However, Washington swiftly backtracked and axed Chevron's licence after pressure from a group of Republican lawmakers dubbed the “crazy Cubans,” who "stood on principle and delivered for their community” by convincing Trump to cancel the waiver, as reported by Axios. In return, the group allegedly agreed to vote for the GOP budget deal, which was narrowly approved in late February.
"They're going crazy and I need their votes," Trump told confidants, as quoted by Axios.
Meanwhile, European oil companies with Venezuelan interests are watching Chevron's negotiations closely, understanding that their own operational futures may hinge on the outcome of these discussions. Companies such as Repsol, Eni, Maurel et Prom, Shell and BP have significant stakes in Venezuelan energy projects.
Despite the current uncertainty, industry insiders suggest Chevron is unlikely to completely cease its Venezuelan operations.

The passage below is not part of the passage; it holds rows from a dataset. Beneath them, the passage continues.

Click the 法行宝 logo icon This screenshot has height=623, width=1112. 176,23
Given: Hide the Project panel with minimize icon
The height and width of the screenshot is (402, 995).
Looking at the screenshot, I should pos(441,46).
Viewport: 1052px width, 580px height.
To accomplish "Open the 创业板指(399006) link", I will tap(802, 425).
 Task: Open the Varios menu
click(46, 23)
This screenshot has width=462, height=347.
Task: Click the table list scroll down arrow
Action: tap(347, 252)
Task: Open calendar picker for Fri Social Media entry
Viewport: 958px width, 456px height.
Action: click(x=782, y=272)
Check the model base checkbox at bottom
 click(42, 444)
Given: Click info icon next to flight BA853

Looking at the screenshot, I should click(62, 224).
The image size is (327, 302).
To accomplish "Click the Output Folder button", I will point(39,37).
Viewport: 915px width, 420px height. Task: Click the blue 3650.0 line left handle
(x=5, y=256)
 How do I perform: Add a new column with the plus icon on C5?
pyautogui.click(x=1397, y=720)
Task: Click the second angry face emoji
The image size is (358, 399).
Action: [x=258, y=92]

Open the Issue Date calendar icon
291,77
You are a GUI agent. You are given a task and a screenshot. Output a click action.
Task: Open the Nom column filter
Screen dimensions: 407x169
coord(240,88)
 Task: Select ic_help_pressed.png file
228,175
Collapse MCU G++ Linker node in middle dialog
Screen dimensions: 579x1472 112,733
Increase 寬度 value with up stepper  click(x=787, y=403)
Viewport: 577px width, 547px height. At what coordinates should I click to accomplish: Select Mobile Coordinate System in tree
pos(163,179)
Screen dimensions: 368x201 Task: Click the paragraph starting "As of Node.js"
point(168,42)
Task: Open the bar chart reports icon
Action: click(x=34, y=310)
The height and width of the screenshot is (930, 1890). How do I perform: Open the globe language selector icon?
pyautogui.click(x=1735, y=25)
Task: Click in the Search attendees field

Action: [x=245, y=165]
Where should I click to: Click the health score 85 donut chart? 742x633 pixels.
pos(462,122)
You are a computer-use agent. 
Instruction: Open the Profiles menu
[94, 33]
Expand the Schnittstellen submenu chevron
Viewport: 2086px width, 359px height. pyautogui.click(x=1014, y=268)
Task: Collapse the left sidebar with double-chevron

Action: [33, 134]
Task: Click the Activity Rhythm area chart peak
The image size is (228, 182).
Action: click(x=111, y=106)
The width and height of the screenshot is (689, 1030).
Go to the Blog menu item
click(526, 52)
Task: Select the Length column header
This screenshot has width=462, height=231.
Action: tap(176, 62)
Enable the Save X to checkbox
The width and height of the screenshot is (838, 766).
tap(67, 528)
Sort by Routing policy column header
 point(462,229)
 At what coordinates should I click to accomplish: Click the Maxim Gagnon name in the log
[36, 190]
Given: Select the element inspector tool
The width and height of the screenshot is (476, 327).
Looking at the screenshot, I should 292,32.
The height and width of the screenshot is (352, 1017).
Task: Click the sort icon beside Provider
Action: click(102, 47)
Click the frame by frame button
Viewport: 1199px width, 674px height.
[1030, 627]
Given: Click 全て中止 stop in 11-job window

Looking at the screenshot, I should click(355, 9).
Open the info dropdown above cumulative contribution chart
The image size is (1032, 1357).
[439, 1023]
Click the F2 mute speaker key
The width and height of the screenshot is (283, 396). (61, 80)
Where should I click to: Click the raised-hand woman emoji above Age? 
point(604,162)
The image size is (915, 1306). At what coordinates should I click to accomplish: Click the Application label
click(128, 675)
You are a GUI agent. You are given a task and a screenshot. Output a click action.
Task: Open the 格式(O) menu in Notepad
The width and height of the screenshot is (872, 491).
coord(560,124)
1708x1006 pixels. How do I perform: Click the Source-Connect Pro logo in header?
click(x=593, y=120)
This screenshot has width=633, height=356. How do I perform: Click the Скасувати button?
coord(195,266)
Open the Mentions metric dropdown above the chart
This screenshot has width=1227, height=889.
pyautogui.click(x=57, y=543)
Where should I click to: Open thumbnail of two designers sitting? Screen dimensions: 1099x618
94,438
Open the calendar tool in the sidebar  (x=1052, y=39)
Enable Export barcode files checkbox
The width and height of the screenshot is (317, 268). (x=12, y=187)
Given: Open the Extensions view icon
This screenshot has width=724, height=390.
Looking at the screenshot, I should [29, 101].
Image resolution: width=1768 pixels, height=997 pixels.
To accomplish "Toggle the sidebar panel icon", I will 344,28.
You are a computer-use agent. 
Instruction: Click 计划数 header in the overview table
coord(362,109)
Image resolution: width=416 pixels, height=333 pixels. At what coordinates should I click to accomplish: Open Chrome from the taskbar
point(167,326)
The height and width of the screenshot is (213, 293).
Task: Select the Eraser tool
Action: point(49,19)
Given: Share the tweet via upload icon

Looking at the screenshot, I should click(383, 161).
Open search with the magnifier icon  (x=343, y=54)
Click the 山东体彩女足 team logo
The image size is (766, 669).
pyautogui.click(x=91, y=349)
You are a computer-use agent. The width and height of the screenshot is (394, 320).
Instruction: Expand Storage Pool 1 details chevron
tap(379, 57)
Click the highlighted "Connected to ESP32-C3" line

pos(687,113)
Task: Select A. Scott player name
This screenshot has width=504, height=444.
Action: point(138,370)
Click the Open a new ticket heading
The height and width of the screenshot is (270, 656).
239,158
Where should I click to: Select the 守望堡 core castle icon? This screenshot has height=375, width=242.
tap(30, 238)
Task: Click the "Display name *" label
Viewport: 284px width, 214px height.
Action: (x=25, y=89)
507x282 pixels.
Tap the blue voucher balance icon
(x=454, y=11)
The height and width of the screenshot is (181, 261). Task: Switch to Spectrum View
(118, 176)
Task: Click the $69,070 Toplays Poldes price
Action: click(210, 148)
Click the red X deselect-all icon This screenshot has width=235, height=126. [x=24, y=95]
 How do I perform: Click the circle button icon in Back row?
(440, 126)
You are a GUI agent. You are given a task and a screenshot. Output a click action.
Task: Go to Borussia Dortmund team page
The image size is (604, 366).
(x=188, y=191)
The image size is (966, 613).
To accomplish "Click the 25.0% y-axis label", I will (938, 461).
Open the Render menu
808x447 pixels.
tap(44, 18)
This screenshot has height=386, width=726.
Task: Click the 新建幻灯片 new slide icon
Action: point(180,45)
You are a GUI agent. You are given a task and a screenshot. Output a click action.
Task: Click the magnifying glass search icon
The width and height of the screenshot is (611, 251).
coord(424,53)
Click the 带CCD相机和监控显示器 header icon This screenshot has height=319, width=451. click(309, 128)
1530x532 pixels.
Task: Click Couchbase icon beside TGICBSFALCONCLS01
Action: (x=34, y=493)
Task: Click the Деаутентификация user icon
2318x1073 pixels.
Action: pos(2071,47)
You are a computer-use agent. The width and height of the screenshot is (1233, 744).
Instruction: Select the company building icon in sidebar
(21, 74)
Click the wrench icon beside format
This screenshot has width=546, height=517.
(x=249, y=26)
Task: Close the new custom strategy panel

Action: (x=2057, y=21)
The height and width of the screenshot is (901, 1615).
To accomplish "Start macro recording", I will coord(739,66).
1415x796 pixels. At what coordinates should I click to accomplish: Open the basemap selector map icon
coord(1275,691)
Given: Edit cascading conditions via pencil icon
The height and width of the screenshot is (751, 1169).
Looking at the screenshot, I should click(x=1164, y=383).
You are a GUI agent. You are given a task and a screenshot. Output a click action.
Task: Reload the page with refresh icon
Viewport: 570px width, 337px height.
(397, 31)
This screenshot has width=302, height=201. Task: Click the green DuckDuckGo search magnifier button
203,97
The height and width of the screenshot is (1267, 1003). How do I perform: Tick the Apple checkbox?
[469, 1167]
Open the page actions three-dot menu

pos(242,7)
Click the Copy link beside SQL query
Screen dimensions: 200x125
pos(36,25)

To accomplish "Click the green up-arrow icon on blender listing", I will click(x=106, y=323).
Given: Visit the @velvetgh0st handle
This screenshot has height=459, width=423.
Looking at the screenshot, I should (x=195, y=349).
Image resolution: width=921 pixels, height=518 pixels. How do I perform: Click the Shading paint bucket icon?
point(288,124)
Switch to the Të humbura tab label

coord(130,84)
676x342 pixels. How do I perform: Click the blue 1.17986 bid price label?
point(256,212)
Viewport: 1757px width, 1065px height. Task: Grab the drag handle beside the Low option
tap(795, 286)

Instead, the most probable scenario involves a strategic handover to Venezuela's national oil company, Petróleos de Venezuela (PDVSA).
Joint ventures between Chevron and PDVSA are estimated to have contributed around $4bn in tax payments over the past two years, accounting for roughly a quarter of the Venezuelan government’s total revenue.
Some of this cash has trickled down to consumers, supporting a modest recovery visible in new retail chains, luxury stores and car dealerships in Caracas.
Yet the vast majority of Venezuelans endure crushing poverty, with over 7.7mn citizens forced to flee the country over the past decade, and the goal of regime change remains elusive despite years of intense economic and political pressure.